Progressive Christians are often involved in calls for criminal justice or prison reform and are active in prison ministries. Why do we call for the church to go further than that, calling entirely for the abolition of prisons and our prison culture?

  • “Prison reform” often ends up meaning “more prisons,” despite the best intent of its proponents. After all, prisons were developed as a reform of the criminal justice system that was an improvement over capital punishment. Solitary confinement was developed as a penitential reform by well-meaning Christians in 19th-century Pennsylvania. We have to look further than reform to an entirely new way of thinking about liberation and justice.
  • Incarceration right now claims to have two purposes: to punish those who have committed crimes, and to rehabilitate them to return them to society. But the two impulses are at odds: the desire to punish leads to ever-worsening conditions of incarceration and the denial of resources like physical and mental health care and education to prisoners, although those are precisely the things that would help prisoners heal and prepare for their release into society. The contradiction is built in to the way prison works, so the system cannot be reformed and must be abolished.
  • The biblical call for justice is incompatible with punitive incarceration as it is currently practiced. The most important thing for rehabilitating those in prison and preparing them to return to society is fostering their ties with their community, and especially with their families. But prisons are designed to separate prisoners from their communities and families, cutting them off from the very relationships that will help them heal and make amends and learn to live differently. God is the one who seeks out every lost member of the flock to return them to the whole (Matthew 18:12-14). God desires a system of justice that occurs within relationship and results in healed and renewed relationships with the beloved community. Prisons are not that system!

Why Christians?

Prison abolition is a movement with a long history, but has mostly grown out of secular movements for racial justice and liberation. Christians (especially rich, white Christians) have rarely been public leaders in abolitionist work.

Mass incarceration is the continuation of systems of racial control going all the way back to slavery. Just as Christian abolitionists were involved in the fight against slavery, so Christian abolitionists should be involved in the fight against prisons now.

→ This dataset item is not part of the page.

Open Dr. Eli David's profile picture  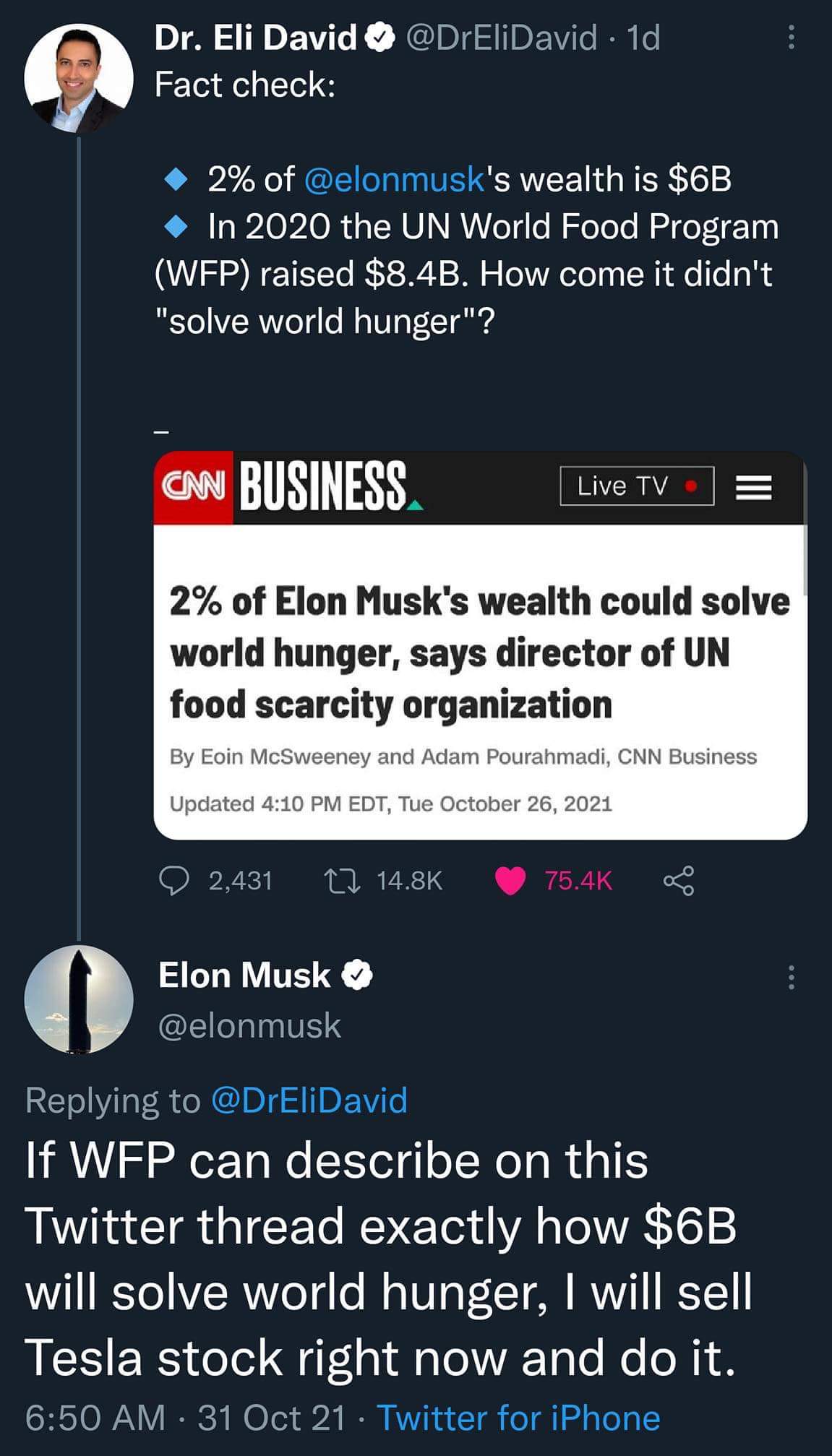(79, 79)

We believe that prison abolition is essential work of the church. Beyond every human-rights argument for prison abolition, we believe that Jesus’ call to set the prisoners free compels us to do the same. Jesus reached out to the marginalized and left no one outside the circle of God’s community, so Christians are called to abolish prisons, a force that separates people from community. Christ’s death and resurrection ended the need for retributive justice and made true restorative justice within loving community possible.